Supplied data =
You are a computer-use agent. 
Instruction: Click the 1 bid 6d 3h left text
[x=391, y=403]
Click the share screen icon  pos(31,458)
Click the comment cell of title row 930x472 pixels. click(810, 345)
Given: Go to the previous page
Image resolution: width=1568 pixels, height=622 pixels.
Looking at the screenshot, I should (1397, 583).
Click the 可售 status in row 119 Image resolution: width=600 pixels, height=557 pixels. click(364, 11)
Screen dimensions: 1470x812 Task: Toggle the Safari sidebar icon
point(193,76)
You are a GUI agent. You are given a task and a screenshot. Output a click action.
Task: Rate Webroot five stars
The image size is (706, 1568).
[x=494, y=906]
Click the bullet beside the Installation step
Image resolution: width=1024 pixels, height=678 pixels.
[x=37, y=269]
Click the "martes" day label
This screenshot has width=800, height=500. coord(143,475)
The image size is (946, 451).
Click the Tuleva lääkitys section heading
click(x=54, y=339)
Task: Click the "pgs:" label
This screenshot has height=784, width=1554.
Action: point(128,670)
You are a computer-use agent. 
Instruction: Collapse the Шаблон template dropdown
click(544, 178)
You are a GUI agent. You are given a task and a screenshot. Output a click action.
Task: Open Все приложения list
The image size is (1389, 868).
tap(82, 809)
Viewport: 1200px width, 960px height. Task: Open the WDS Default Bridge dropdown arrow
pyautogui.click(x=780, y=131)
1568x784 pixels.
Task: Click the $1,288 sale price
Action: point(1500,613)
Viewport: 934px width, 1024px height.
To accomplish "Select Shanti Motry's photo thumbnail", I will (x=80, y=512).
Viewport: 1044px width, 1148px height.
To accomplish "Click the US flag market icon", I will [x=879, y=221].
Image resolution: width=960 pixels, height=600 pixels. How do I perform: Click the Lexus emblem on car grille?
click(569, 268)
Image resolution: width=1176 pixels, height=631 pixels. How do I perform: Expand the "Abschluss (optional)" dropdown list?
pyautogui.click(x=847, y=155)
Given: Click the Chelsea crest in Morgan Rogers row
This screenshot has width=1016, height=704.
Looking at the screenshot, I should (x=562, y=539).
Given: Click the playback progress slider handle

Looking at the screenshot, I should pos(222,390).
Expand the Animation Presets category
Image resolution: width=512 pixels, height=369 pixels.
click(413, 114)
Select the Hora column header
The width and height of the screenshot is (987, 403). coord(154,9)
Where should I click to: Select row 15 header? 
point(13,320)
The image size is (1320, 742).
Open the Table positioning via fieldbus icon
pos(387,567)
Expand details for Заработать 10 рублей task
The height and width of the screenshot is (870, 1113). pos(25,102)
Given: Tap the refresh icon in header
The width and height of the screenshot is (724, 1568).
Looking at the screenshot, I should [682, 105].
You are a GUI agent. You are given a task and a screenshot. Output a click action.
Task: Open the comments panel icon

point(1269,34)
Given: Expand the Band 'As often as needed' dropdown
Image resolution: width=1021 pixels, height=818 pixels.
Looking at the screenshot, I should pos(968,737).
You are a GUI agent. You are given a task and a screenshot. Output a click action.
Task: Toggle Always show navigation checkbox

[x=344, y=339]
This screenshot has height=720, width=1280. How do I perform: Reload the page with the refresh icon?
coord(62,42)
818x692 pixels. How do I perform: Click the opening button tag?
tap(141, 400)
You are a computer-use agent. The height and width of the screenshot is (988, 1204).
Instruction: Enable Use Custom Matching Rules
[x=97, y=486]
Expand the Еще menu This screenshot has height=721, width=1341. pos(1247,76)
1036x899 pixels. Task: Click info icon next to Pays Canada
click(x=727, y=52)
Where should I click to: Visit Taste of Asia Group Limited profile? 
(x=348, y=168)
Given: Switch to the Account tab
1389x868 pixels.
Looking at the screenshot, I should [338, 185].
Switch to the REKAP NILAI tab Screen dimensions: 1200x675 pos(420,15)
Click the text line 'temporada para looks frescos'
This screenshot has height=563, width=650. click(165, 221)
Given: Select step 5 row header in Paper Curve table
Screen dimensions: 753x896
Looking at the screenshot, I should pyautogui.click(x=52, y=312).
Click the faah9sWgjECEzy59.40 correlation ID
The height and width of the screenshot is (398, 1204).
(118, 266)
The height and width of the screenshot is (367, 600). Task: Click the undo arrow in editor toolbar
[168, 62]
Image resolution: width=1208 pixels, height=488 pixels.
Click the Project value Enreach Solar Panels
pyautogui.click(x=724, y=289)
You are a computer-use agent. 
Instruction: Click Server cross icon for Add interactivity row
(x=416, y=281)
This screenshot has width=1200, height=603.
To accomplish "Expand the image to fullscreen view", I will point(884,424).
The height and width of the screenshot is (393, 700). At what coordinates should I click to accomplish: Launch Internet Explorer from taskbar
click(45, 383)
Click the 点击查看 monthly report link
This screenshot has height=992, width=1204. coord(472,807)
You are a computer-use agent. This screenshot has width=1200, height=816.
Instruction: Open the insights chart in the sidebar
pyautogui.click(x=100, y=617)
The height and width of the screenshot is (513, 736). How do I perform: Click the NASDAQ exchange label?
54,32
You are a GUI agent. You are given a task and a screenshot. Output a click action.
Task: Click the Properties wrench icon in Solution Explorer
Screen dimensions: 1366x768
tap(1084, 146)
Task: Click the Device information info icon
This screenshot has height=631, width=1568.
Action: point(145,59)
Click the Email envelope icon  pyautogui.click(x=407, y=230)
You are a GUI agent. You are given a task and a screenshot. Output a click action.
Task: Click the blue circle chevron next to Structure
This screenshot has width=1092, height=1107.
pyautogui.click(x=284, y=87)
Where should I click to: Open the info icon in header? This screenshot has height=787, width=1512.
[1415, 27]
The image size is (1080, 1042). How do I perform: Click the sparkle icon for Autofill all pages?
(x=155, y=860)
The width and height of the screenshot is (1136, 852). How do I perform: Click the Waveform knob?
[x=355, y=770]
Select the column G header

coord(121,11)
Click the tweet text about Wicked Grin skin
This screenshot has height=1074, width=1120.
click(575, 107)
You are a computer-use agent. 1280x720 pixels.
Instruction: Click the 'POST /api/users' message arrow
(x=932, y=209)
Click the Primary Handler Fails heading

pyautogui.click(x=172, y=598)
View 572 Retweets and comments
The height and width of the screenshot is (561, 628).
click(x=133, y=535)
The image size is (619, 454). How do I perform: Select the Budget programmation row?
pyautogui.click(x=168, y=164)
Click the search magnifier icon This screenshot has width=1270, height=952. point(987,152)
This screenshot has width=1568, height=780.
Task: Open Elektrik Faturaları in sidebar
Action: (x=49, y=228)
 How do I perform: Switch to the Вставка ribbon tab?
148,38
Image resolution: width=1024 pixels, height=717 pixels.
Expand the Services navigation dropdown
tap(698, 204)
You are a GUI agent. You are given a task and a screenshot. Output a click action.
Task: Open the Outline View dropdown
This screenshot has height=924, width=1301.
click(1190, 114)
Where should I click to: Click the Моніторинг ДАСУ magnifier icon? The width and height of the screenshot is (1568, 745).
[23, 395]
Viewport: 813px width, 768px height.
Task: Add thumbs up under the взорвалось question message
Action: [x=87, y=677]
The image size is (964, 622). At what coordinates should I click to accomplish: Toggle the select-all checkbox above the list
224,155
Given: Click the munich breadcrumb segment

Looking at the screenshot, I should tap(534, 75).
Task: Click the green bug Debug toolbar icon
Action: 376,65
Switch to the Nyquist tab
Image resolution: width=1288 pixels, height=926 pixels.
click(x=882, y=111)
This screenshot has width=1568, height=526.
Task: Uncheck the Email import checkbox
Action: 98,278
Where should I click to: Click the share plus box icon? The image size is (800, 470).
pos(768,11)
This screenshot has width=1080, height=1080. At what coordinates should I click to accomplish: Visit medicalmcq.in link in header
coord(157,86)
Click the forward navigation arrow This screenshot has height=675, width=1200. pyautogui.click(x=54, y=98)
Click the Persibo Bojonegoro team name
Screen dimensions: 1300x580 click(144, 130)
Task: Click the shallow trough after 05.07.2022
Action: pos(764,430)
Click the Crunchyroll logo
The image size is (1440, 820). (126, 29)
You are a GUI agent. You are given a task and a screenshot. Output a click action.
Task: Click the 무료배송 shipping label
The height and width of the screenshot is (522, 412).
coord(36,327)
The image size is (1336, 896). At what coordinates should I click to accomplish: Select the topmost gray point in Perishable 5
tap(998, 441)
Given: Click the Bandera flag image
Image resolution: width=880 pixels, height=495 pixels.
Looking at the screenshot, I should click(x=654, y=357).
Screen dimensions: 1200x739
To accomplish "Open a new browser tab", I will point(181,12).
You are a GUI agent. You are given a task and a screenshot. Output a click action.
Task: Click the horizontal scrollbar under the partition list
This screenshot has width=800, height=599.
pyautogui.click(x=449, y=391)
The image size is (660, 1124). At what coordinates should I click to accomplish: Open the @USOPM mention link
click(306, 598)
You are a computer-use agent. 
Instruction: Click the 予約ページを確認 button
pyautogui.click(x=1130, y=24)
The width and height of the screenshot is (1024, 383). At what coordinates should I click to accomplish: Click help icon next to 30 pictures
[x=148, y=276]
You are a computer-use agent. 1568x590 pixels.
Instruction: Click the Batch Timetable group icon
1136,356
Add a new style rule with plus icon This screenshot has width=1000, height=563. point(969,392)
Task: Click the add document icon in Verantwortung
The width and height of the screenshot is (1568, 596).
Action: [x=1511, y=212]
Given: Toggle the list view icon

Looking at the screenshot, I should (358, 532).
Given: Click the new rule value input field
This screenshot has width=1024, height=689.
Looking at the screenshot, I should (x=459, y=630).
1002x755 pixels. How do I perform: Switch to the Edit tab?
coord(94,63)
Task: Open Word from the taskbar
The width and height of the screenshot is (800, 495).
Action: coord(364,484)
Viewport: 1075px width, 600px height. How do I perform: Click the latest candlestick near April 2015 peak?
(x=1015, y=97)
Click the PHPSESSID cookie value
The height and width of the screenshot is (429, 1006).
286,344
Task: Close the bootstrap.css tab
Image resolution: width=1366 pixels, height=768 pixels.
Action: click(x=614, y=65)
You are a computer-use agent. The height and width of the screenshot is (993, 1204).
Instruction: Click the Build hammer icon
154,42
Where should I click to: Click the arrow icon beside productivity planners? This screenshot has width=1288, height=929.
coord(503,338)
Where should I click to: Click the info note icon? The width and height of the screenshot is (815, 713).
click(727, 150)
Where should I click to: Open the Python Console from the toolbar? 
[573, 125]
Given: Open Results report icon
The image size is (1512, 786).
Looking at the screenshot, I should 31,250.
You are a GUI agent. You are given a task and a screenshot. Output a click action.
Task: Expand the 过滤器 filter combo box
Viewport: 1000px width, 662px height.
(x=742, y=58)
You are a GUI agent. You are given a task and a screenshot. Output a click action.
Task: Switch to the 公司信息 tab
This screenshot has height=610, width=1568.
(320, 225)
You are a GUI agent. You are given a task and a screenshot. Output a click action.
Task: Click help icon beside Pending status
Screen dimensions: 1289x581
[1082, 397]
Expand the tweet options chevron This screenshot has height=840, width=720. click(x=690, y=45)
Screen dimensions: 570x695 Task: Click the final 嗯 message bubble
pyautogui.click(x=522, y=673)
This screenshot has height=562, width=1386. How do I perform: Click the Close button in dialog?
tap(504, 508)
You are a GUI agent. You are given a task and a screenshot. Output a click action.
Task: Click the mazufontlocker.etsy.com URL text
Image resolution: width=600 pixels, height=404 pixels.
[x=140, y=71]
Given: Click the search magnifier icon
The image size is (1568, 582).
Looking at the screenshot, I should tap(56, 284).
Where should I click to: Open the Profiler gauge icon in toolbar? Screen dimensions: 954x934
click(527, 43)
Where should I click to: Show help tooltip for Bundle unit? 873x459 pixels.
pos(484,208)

Problem description =
In the listing above, reproduce the first line and each one after it through the line that contains "Given: Go to the previous page".

Result for this exercise =
You are a computer-use agent. 
Instruction: Click the 1 bid 6d 3h left text
[x=391, y=403]
Click the share screen icon  pos(31,458)
Click the comment cell of title row 930x472 pixels. click(810, 345)
Given: Go to the previous page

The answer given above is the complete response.